▸ **Dataset items**:
Begin

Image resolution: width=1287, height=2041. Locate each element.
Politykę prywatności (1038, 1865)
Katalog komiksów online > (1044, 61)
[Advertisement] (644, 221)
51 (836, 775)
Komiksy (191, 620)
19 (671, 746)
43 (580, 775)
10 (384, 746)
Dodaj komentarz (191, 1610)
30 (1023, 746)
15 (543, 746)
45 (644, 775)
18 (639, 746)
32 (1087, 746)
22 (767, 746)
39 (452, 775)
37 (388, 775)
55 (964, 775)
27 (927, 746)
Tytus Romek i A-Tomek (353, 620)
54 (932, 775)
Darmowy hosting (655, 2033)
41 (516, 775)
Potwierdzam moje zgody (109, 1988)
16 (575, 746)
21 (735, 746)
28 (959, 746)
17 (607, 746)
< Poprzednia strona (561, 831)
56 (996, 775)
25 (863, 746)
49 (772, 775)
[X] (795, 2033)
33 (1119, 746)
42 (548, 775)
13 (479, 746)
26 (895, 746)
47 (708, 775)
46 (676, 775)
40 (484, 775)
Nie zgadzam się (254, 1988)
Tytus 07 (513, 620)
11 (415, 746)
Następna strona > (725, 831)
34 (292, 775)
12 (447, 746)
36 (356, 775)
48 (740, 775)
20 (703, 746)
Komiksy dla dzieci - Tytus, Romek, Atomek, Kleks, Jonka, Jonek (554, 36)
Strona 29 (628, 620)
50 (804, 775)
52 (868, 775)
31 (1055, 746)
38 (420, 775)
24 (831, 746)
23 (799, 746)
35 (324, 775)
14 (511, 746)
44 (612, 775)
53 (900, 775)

End

▸ **GIVEN PROBLEM**:
Reproduce all of the records above, swapping every occurrence of "Tytus" for "Titus" and leaving everything else unaltered.

▸ **RESULT**:
Image resolution: width=1287, height=2041. Locate each element.
Politykę prywatności (1038, 1865)
Katalog komiksów online > (1044, 61)
[Advertisement] (644, 221)
51 (836, 775)
Komiksy (191, 620)
19 (671, 746)
43 (580, 775)
10 (384, 746)
Dodaj komentarz (191, 1610)
30 (1023, 746)
15 (543, 746)
45 (644, 775)
18 (639, 746)
32 (1087, 746)
22 (767, 746)
39 (452, 775)
37 (388, 775)
55 (964, 775)
27 (927, 746)
Titus Romek i A-Tomek (353, 620)
54 (932, 775)
Darmowy hosting (655, 2033)
41 (516, 775)
Potwierdzam moje zgody (109, 1988)
16 (575, 746)
21 (735, 746)
28 (959, 746)
17 (607, 746)
< Poprzednia strona (561, 831)
56 (996, 775)
25 (863, 746)
49 (772, 775)
[X] (795, 2033)
33 (1119, 746)
42 (548, 775)
13 (479, 746)
26 (895, 746)
47 (708, 775)
46 (676, 775)
40 (484, 775)
Nie zgadzam się (254, 1988)
Titus 07 (513, 620)
11 (415, 746)
Następna strona > (725, 831)
34 (292, 775)
12 (447, 746)
36 (356, 775)
48 (740, 775)
20 (703, 746)
Komiksy dla dzieci - Titus, Romek, Atomek, Kleks, Jonka, Jonek (554, 36)
Strona 29 (628, 620)
50 (804, 775)
52 (868, 775)
31 (1055, 746)
38 (420, 775)
24 (831, 746)
23 (799, 746)
35 (324, 775)
14 (511, 746)
44 (612, 775)
53 (900, 775)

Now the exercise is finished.